§ **TEXTO PARA ANÁLISE**:
Tratamento em internados: A pandemia de covid-19 chegou ao país quando ainda havia pouco conhecimento sobre o vírus, a doença e as formas de tratamento. Apesar do grande esforço da comunidade médica e científica para o enfrentamento da grave crise, em especial dos profissionais da saúde da linha de frente, houve disputas de interesses e situações de negligência no tratamento de internados em hospitais. Movidos por interesses econômicos e políticos, agentes ou instituições, públicos ou privados, como planos de saúde e entidades médicas, atuaram na contramão da ciência e da defesa da vida.
Tratamento precoce: O “tratamento precoce” foi um termo amplamente divulgado durante a pandemia no Brasil, referindo-se à administração de medicamentos, como a hidroxicloroquina e a ivermectina, sem comprovação científica para prevenir ou tratar a covid-19. O governo Bolsonaro, algumas entidades médicas, empresas e planos de saúde defenderam o suposto tratamento como a principal medida para combater a pandemia, mesmo após advertências de especialistas e de organizações de saúde nacionais e internacionais. A Organização Mundial da Saúde (OMS) e a Agência Nacional de Vigilância Sanitária (Anvisa) não recomendam o uso desses medicamentos para o tratamento da covid-19, após estudos clínicos demonstrarem que não há benefícios, mas sim riscos significativos. Estimular o uso de medicamentos ineficazes provocou a não adoção de medidas comprovadas cientificamente de prevenção pela população, como o uso de máscaras, o distanciamento social e a vacinação.
Universidades e institutos de pesquisas: Alvos recorrentes de discursos difamatórios e ataques negacionistas e da extrema direita que ocupou o governo federal no período da pandemia de covid-19 no Brasil, as universidades e os institutos de pesquisas tiveram papel fundamental na defesa da vida, atuando na linha de frente nos hospitais universitários, nas pesquisas para desenvolvimento de vacinas e tratamentos, e também com inúmeras ações de apoio à população, especialmente aquela mais vulnerável, na defesa e na garantia de direitos, no combate à fome e na divulgação de informações embasadas cientificamente.

§ **REGISTROS COLETADOS**:
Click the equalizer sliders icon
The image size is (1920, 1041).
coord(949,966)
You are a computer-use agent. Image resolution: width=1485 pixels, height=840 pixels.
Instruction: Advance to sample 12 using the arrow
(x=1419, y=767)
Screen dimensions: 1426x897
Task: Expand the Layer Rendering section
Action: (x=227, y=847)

§ **TAREFAS**:
1 > Liste as medidas de prevenção comprovadas cientificamente citadas no texto sobre a pandemia de covid-19.
2 > No texto sobre a pandemia de covid-19, reescreva o trecho que começa em "Tratamento em internados: A" e termina em "defesa da vida.", substituindo "crise" por "emergência".
3 > Dê prosseguimento ao texto sobre a pandemia de covid-19 a partir da última frase apresentada.

§ **RESPOSTAS POR ITEM**:
1 > Uso de máscaras, distanciamento social e vacinação.

2 >
Tratamento em internados: A pandemia de covid-19 chegou ao país quando ainda havia pouco conhecimento sobre o vírus, a doença e as formas de tratamento. Apesar do grande esforço da comunidade médica e científica para o enfrentamento da grave emergência, em especial dos profissionais da saúde da linha de frente, houve disputas de interesses e situações de negligência no tratamento de internados em hospitais. Movidos por interesses econômicos e políticos, agentes ou instituições, públicos ou privados, como planos de saúde e entidades médicas, atuaram na contramão da ciência e da defesa da vida.

3 >
Uso de máscara: Desde o início da pandemia, o então presidente Bolsonaro repetidamente desconsiderou o uso de máscara de proteção e afirmou que seu uso não era eficaz. Suas declarações contradiziam as diretrizes de órgãos de saúde, como a Organização Mundial da Saúde (OMS), que recomendava o uso de máscara como uma das principais medidas para conter a disseminação da covid-19. A postura do governo em relação às máscaras teve consequências significativas, pois contribuiu para disseminar desinformação, levando parte da população a questionar tal recomendação e a rejeitar esse simples e eficaz meio de proteção. A negação das máscaras estava alinhada com uma abordagem mais ampla de minimizar a gravidade da pandemia — o que contribuiu para a disseminação do vírus.
Vacina: O tema da vacina é certamente um dos mais destacados, por ser historicamente alvo de negacionismo científico e de disputas de interesses, em contraposição à proteção e à defesa da vida. Na pandemia de covid-19, no Brasil, assim como ocorreu em outros países, foi disseminado um grande número de desinformação a respeito do tema. O atraso na compra de vacinas pelo governo Bolsonaro, quando estas já estavam disponíveis, foi crucial para ampliar o número de mortes. As teorias conspiratórias e as mentiras sobre os riscos das vacinas seguem sendo divulgadas, com impactos importantes até a atualidade, gerando um crescimento da hesitação vacinal na população de nosso país, que é reconhecido mundialmente, há décadas, pela abrangência e efetividade de sua política nacional de vacinação.